The second important molecular abnormality in NSCLC is the echinoderm microtubule-associated protein-like 4 anaplastic lymphoma kinase (EML4-ALK) rearrangement. This was only just discovered in the past 2-3 years; 4%-8% of advanced NSCLC patients harbor an EML4-ALK rearrangement in contrast to the 10%-15% that have EGFR mutations. Again, phenotypically these patients look very similar to those with an EGFR mutation. They tend to be never smokers, or remote former smokers. They almost exclusively have adenocarcinoma histology, probably a more even gender distribution, and are not of East Asian ethnicity.13
What's particularly interesting is that these molecular abnormalities tend to be mutually exclusive, though there have been cases where two or more abnormalities have been seen. If a patient harbors an EML4-ALK translocation, they appear to be exquisitely sensitive to c-MET and ALK inhibitors. The prototypical agent here is crizotinib, which received conditional approval in August 2011 based on favorable response and PFS data.14 So, it would make sense to test for EML4-ALK in patients with adenocarcinoma.

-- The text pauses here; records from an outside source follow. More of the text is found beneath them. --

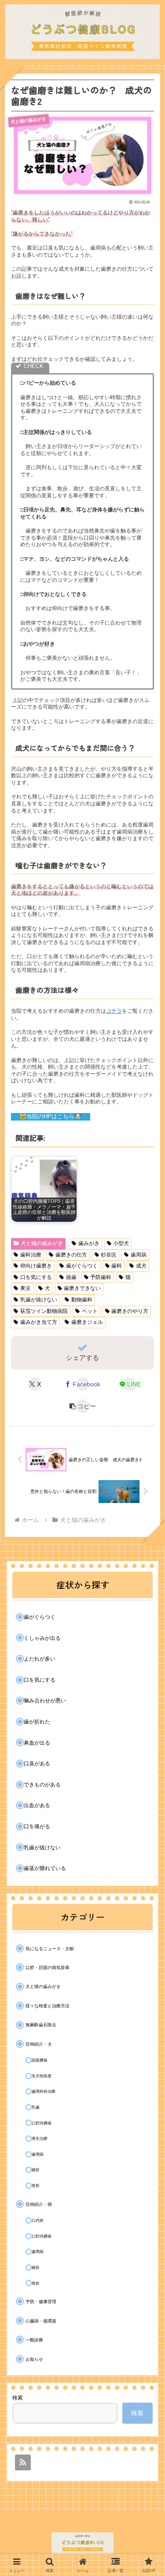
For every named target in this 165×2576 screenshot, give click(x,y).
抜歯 (71, 1277)
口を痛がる (37, 1826)
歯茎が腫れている (45, 1868)
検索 (17, 2398)
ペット (90, 1311)
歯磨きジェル (87, 1322)
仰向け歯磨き (36, 1266)
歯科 (116, 1266)
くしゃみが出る (42, 1638)
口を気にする (36, 1277)
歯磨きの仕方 (71, 1255)
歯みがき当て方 (38, 1322)
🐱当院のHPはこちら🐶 (50, 1116)
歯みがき (88, 1243)
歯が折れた (37, 1722)
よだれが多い (39, 1659)
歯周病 (139, 1255)
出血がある (37, 1805)
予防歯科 (100, 1277)
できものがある (42, 1785)
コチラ (114, 1011)
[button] (82, 1406)
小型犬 (121, 1243)
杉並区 (109, 1255)
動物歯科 (81, 1300)
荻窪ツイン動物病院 (44, 1311)
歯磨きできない (82, 1288)
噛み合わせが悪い (45, 1701)
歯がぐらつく (82, 1266)
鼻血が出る (37, 1743)
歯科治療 (30, 1255)
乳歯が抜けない (38, 1300)
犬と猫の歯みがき (42, 1243)
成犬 (141, 1266)
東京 (25, 1288)
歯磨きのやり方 (129, 1311)
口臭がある (37, 1763)
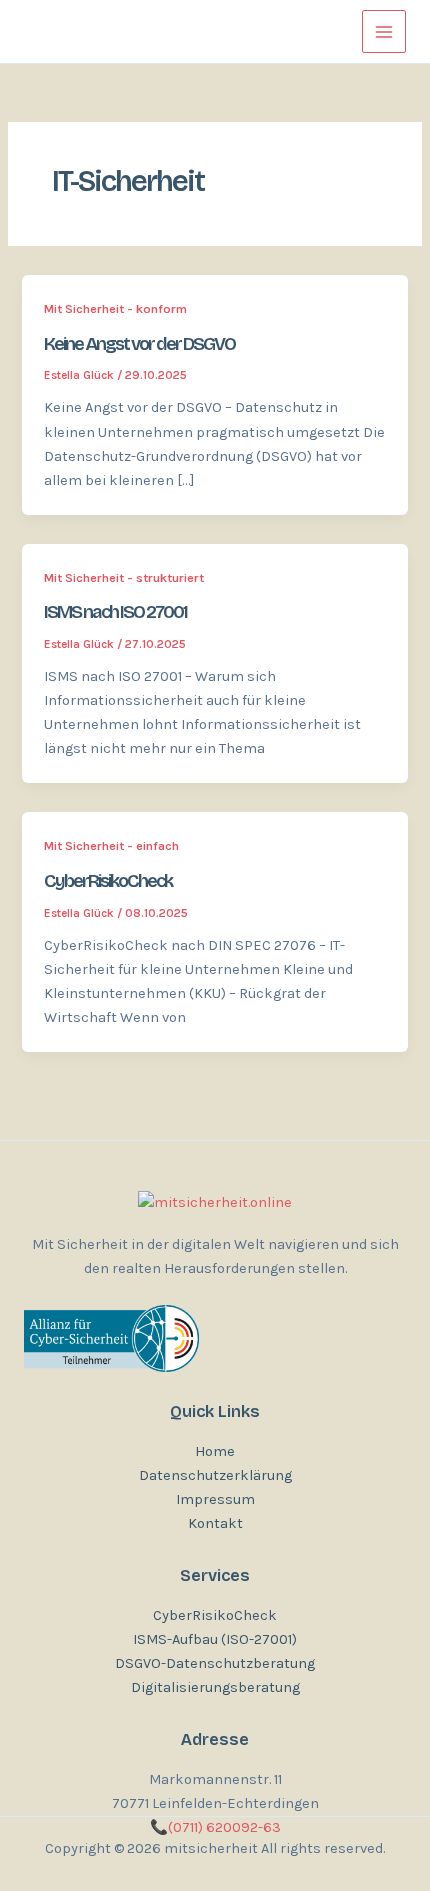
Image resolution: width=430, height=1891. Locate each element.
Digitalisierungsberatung (215, 1687)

The third molecular marker is a bit more controversial (Table 2). Approximately 20% to 25% of advanced NSCLC patients harbor KRAS mutations.15 These mutations are much more common in current or former smokers, and histology is usually adenocarcinoma, very rarely squamous. Like EGFR and EML4-ALK, KRAS tends to be mutually exclusive of other molecular abnormalities. For example, a patient with a KRAS mutation is unlikely to have the EGFR mutation or EML4-ALK translocation.

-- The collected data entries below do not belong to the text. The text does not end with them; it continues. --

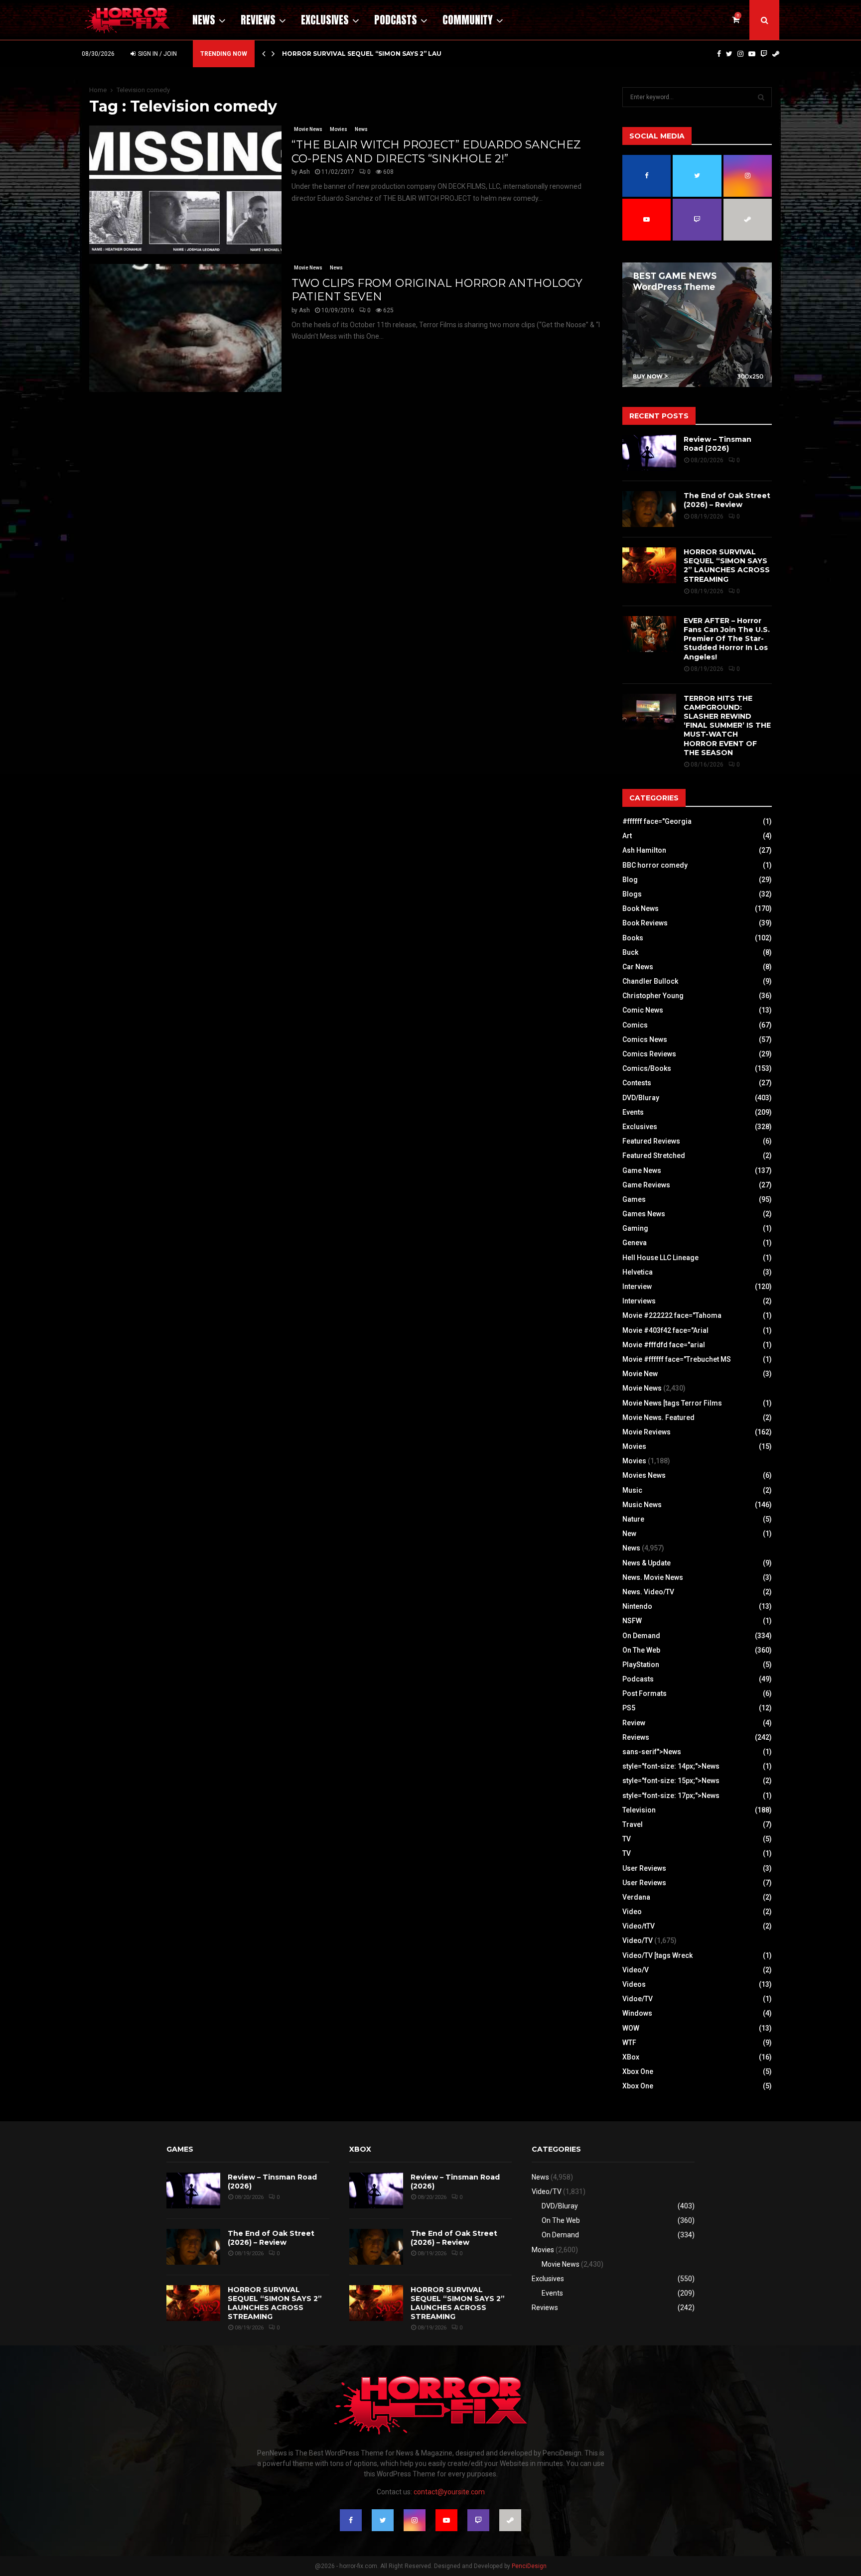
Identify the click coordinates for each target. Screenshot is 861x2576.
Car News (637, 967)
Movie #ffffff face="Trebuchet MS (676, 1359)
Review (633, 1723)
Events (633, 1112)
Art (627, 836)
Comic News (642, 1010)
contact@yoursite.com (449, 2492)
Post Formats (644, 1693)
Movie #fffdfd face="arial (663, 1345)
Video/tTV (638, 1926)
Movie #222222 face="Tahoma (671, 1315)
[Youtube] (751, 53)
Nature (633, 1519)
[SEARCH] (761, 97)
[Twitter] (729, 53)
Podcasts (395, 20)
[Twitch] (763, 53)
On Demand (641, 1636)
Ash (304, 171)
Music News (642, 1505)
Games (634, 1199)
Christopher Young (653, 996)
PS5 (628, 1708)
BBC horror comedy (655, 865)
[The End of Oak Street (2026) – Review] (649, 509)
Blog (630, 880)
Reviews (258, 20)
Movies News (644, 1475)
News (203, 20)
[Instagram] (740, 53)
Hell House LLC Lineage (660, 1258)
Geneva (634, 1243)
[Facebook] (719, 53)
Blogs (632, 894)
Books (632, 938)
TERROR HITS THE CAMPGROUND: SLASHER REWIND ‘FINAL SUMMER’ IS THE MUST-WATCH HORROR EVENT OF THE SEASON (727, 725)
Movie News (308, 129)
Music (632, 1490)
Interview (637, 1286)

Unfortunately, KRAS is not yet an “actionable” target. A number of ongoing trials are looking at MAPK/ERK kinase (MEK) inhibitors and various other agents, and we're hopeful these agents may actually yield activity in patients with KRAS mutations. But by and large, it seems to be a marker of poor prognosis. People with KRAS mutations seem to do worse no matter what treatment they receive.

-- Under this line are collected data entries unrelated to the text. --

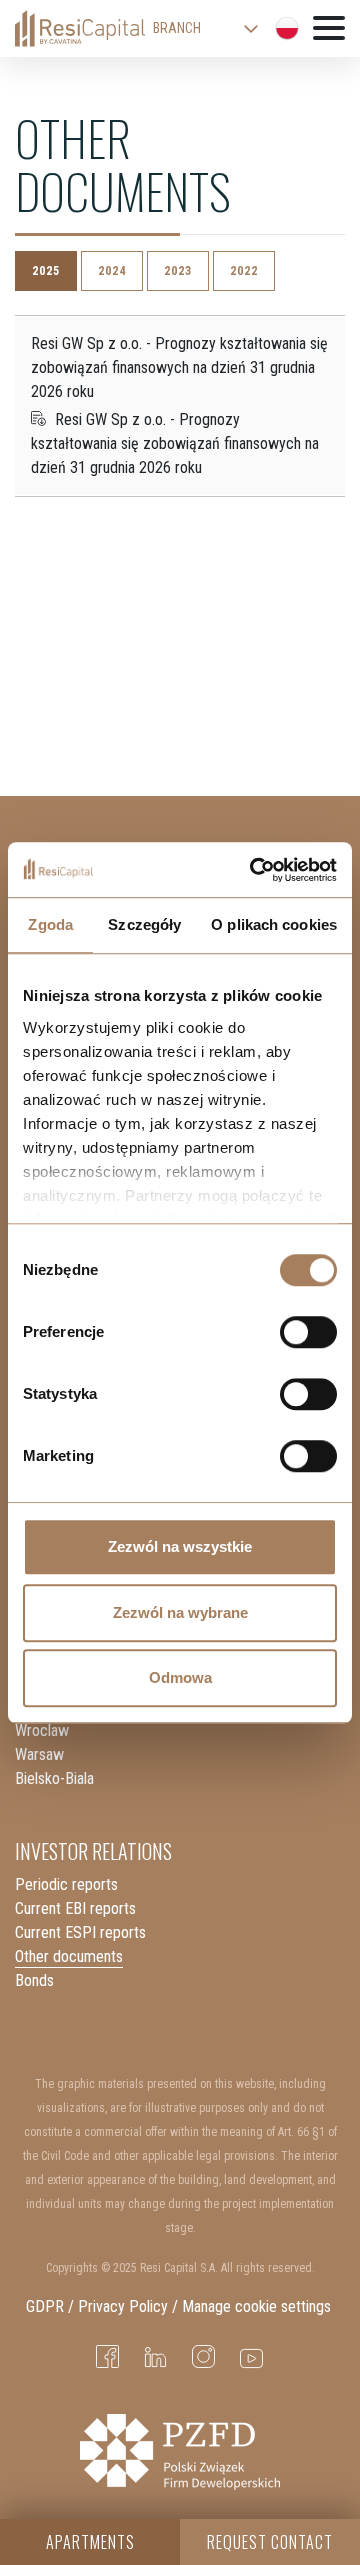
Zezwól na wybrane (180, 1612)
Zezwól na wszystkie (180, 1546)
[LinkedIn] (156, 2358)
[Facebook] (108, 2358)
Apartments (90, 2542)
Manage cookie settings (258, 2306)
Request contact (270, 2542)
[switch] (308, 1332)
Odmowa (180, 1677)
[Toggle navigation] (329, 29)
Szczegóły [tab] (144, 924)
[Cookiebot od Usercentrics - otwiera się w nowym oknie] (254, 870)
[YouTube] (252, 2358)
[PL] (287, 28)
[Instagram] (204, 2358)
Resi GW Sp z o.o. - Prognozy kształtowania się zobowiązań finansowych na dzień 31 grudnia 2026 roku (175, 443)
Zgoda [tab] (50, 924)
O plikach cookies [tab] (274, 924)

Finally, there are a number of other markers specific for response to cytotoxic agents. High levels of excision repair cross-complementation group 1 protein (ERCC1) are associated with platinum resistance, and high levels of ribonucleotide reductase M subunit 1 (RRM1) are associated with gemcitabine resistance.16,17 High levels of thymidylate synthetase (TS) are associated with pemetrexed resistance.18 We have no prospective phase 3 data in advanced NSCLC that have validated these markers. There are ongoing trials, including the phase 3 MADeIT study led by Drs. George Simon and Gerald Bepler that will ultimately determine whether these markers are worth obtaining, but for now, I do not advise routinely obtaining these markers.19
In the adjuvant setting, the role of molecular testing is still experimental. The RADIANT trial, which just finished accrual, will offer some insight in this setting.20 Eligibility was based on EGFR positivity by either immunohistochemistry (IHC) or fluorescent in situ hybridization (FISH), but EGFR mutation was not required. Patients were then randomized to either erlotinib or placebo.
Ongoing trials are looking at adjuvant erlotinib in EGFR-positive patients with NSCLC. Probably the most important is an ongoing trial in Europe called TASTE.21 This trial is the only prospective phase 3 assessment of the EGFR mutation in the adjuvant setting. The premise of the study is that patients receiving customized therapy, based on their baseline tumor ERCC1 levels and EGFR mutation status, will achieve better disease-free survival rates than patients in the control arm receiving noncustomized therapy. The study will randomize patients with stage II and IIIA, non-squamous NSCLC to receive either standard therapy or molecularly determined therapy. The control arm will consist of cisplatin plus pemetrexed. In the genotypic arm, patients with low ERCC1 levels will also receive cisplatin and pemetrexed. Those with EGFR mutations will receive erlotinib. If they are EGFR-wild type with high levels of ERCC1, they will be observed. I strongly believe this is an exceedingly important trial, but we won't know the value of this approach in the adjuvant setting until the trial is done.